## [What to work on]
Transcribe the lines from the start of the data below through the line with "Shop (790, 411)", word for word and nothing more.

## [Source material]

——

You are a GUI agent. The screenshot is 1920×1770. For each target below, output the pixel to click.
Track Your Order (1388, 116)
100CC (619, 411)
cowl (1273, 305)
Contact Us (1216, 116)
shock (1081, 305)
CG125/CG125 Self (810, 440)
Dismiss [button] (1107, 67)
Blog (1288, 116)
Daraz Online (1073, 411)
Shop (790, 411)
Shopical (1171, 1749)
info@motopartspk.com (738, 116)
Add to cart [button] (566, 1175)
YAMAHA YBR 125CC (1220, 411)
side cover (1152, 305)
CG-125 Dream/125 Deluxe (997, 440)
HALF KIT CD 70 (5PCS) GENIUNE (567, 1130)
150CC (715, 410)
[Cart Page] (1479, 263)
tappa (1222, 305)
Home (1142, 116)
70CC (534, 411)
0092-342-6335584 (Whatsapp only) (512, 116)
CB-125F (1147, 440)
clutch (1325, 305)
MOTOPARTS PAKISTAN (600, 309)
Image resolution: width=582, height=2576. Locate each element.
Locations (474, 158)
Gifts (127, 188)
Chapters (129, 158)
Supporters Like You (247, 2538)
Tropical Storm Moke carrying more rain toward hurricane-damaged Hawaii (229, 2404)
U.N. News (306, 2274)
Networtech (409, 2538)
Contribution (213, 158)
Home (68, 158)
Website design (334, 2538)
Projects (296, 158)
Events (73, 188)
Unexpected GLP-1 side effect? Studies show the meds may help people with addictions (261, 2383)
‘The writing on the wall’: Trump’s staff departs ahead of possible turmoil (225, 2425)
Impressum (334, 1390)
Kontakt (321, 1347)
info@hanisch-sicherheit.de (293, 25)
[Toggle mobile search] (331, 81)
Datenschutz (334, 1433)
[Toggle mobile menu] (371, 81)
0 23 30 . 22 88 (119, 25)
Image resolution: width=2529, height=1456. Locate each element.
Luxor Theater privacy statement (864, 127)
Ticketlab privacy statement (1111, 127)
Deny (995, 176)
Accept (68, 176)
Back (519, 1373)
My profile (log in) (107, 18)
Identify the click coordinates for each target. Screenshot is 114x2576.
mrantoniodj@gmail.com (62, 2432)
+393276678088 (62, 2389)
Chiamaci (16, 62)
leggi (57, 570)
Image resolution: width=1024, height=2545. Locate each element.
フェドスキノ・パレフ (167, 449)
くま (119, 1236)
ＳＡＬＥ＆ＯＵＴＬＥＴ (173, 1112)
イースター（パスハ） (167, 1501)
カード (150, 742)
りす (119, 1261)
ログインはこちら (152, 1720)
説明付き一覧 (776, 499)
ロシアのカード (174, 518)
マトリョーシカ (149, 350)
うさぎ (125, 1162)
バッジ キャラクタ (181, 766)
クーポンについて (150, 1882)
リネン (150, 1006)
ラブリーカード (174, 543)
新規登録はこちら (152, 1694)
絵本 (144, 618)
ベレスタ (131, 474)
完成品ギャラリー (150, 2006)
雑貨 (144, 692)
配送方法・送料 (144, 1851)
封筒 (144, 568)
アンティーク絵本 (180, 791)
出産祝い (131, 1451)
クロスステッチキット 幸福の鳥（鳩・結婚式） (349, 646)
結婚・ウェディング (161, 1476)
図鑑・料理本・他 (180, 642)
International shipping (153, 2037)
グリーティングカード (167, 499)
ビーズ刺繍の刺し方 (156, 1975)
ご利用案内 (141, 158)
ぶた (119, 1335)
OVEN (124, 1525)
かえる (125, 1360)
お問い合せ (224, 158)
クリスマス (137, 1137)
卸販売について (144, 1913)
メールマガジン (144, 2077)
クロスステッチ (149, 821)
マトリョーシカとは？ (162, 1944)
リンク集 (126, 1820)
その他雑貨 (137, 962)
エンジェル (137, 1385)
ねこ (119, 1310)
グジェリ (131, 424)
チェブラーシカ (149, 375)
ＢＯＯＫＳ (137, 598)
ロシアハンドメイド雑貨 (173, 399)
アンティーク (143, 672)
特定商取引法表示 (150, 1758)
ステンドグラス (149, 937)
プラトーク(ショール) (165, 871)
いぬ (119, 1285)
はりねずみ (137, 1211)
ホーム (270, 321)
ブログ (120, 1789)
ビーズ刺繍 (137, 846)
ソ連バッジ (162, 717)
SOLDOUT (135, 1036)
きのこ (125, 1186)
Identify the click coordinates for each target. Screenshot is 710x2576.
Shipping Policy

——

## [Expected answer]
You are a GUI agent. The screenshot is 1920×1770. For each target below, output the pixel to click.
Track Your Order (1388, 116)
100CC (619, 411)
cowl (1273, 305)
Contact Us (1216, 116)
shock (1081, 305)
CG125/CG125 Self (810, 440)
Dismiss [button] (1107, 67)
Blog (1288, 116)
Daraz Online (1073, 411)
Shop (790, 411)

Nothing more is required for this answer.